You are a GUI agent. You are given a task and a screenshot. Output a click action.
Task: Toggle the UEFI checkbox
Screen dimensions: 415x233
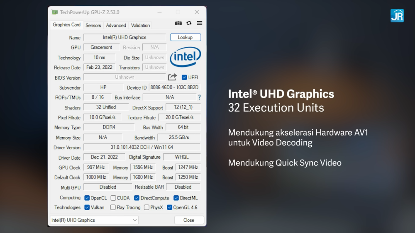click(185, 78)
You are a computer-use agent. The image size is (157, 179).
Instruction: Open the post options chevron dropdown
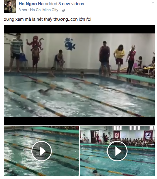tap(153, 2)
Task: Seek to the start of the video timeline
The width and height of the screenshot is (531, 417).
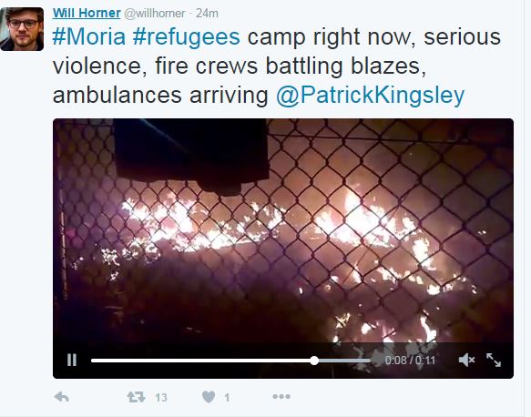Action: 93,361
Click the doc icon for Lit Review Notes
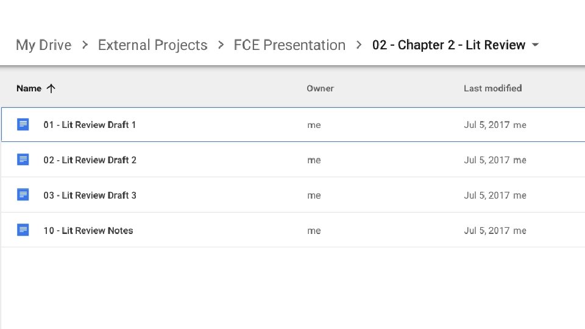Image resolution: width=585 pixels, height=329 pixels. (23, 230)
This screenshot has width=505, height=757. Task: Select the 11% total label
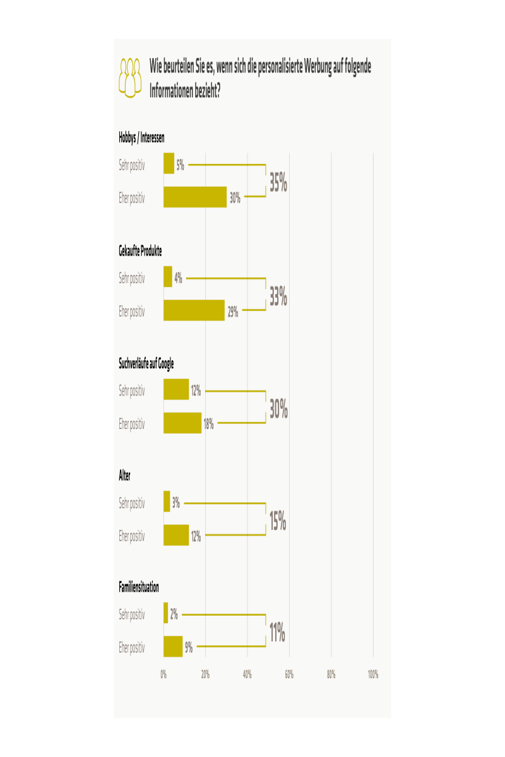277,633
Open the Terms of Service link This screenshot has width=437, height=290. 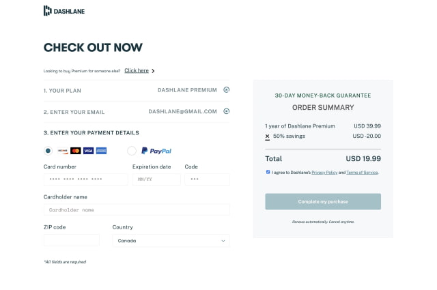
#####
> [Your goal] Lines containing the word "agent" must be found in the data above and copied.

> [Your response]
You are a GUI agent. You are given a task and a screenshot. Output a click action.
You are a computer-use agent. The image size is (157, 179).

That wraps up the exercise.